- WHAT TO DO
Search the material below for the word "page". Copy every line that has it.

- SOURCE RECORDS

===============

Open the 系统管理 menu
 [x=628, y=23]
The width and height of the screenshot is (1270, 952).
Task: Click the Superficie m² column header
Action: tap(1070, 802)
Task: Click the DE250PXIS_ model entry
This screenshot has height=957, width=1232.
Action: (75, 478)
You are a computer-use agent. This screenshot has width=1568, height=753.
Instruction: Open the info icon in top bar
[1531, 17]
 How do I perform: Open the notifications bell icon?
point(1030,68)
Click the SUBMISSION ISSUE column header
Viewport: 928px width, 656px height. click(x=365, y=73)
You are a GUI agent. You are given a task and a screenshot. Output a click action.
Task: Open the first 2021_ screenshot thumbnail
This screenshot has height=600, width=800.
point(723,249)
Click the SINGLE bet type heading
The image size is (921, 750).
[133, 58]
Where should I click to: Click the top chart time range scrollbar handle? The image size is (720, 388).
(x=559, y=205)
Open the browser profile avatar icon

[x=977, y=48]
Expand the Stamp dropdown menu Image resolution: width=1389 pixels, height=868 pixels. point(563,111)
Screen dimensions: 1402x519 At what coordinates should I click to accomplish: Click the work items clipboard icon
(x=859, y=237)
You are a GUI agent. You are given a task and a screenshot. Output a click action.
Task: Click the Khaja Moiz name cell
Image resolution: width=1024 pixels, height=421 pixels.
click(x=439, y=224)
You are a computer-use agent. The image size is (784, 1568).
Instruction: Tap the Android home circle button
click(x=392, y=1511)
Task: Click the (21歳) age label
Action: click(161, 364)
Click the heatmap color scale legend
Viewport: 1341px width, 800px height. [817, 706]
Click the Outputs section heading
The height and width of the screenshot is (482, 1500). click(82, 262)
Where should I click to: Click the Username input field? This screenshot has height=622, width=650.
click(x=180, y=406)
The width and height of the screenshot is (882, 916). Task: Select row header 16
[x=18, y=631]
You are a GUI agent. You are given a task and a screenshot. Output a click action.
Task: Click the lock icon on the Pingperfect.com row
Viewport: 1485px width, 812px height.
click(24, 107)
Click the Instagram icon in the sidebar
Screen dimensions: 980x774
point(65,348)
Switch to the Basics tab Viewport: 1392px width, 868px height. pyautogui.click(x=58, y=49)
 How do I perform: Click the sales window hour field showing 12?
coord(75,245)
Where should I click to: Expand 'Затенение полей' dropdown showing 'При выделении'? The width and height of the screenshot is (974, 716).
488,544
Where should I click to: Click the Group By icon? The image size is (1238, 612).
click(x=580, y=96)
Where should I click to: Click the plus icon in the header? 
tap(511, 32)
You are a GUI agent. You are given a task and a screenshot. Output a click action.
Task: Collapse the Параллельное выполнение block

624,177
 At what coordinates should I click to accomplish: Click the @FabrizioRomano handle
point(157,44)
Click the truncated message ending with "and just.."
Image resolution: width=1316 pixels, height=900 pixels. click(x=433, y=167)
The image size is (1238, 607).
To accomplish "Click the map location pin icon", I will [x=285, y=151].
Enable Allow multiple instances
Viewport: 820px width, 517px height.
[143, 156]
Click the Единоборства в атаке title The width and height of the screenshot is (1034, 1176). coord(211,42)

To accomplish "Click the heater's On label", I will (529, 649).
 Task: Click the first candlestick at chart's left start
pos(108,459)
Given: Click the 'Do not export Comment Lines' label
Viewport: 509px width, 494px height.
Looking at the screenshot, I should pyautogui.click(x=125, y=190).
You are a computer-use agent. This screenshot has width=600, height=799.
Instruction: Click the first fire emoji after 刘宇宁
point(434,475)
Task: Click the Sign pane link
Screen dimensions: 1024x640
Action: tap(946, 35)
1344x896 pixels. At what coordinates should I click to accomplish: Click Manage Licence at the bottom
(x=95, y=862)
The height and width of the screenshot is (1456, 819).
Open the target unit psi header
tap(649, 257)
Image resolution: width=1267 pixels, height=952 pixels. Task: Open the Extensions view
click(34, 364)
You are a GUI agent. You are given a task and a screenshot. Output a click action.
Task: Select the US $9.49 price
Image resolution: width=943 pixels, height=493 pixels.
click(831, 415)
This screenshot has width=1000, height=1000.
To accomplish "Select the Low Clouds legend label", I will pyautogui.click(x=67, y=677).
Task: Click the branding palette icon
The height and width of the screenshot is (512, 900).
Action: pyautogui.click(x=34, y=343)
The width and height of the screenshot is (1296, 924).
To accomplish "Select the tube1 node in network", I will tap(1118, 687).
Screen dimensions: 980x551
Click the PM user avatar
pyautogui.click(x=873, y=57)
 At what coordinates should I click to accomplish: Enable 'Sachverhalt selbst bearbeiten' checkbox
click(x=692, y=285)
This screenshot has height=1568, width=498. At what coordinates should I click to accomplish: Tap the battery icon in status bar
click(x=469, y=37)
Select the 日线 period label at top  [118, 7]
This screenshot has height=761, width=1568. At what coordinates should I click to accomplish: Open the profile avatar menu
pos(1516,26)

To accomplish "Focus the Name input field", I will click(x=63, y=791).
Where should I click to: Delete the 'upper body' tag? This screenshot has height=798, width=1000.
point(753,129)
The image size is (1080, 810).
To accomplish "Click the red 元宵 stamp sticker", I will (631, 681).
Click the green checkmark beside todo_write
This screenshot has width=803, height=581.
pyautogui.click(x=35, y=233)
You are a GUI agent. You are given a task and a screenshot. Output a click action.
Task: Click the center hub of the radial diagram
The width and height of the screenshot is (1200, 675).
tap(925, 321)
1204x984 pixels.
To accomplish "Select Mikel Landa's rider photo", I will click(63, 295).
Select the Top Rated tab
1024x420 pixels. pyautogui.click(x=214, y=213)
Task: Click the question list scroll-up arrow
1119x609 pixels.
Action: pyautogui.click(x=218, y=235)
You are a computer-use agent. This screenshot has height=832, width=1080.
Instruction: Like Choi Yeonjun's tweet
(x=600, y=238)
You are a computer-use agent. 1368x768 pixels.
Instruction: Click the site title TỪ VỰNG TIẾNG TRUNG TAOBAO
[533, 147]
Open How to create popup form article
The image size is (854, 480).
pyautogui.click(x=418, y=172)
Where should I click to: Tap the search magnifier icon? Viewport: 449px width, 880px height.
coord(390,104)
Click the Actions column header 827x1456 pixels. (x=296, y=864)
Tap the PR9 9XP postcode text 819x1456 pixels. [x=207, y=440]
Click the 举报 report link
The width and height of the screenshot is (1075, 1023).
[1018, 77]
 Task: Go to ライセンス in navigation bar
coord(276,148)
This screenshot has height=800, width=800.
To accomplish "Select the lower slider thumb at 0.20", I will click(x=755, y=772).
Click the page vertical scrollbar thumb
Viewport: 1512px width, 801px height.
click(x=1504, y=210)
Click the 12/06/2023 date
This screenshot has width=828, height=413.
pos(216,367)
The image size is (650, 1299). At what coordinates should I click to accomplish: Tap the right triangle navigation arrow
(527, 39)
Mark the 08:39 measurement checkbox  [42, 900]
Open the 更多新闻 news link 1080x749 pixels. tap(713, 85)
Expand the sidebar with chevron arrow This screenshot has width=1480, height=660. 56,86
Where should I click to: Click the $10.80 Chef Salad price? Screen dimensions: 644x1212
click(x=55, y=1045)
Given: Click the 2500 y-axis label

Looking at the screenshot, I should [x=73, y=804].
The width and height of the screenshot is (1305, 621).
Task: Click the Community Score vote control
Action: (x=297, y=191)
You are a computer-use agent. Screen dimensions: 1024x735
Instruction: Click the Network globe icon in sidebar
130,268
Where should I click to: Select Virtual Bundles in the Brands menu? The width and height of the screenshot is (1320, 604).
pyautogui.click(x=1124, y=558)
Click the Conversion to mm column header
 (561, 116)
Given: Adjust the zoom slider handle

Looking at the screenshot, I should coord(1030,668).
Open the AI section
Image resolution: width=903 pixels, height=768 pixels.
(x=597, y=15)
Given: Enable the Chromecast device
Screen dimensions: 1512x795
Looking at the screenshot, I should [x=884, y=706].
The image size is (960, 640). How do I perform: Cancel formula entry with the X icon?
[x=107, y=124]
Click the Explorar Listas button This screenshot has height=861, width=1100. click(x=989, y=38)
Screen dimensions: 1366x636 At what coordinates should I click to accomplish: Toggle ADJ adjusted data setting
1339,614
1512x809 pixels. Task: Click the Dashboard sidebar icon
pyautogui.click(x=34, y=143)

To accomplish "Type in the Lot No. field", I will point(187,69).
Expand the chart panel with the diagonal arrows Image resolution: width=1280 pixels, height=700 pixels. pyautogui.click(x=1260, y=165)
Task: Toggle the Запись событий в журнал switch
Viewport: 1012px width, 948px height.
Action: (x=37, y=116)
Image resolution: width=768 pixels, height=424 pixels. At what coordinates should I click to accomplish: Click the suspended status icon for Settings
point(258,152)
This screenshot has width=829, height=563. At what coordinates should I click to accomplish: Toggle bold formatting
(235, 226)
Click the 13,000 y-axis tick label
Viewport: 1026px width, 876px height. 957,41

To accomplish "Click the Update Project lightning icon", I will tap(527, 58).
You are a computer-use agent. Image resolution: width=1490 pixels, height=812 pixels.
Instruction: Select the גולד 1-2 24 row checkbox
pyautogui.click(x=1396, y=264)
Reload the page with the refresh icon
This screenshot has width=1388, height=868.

===============

- ANSWER BOX
Click the page vertical scrollbar thumb
Reload the page with the refresh icon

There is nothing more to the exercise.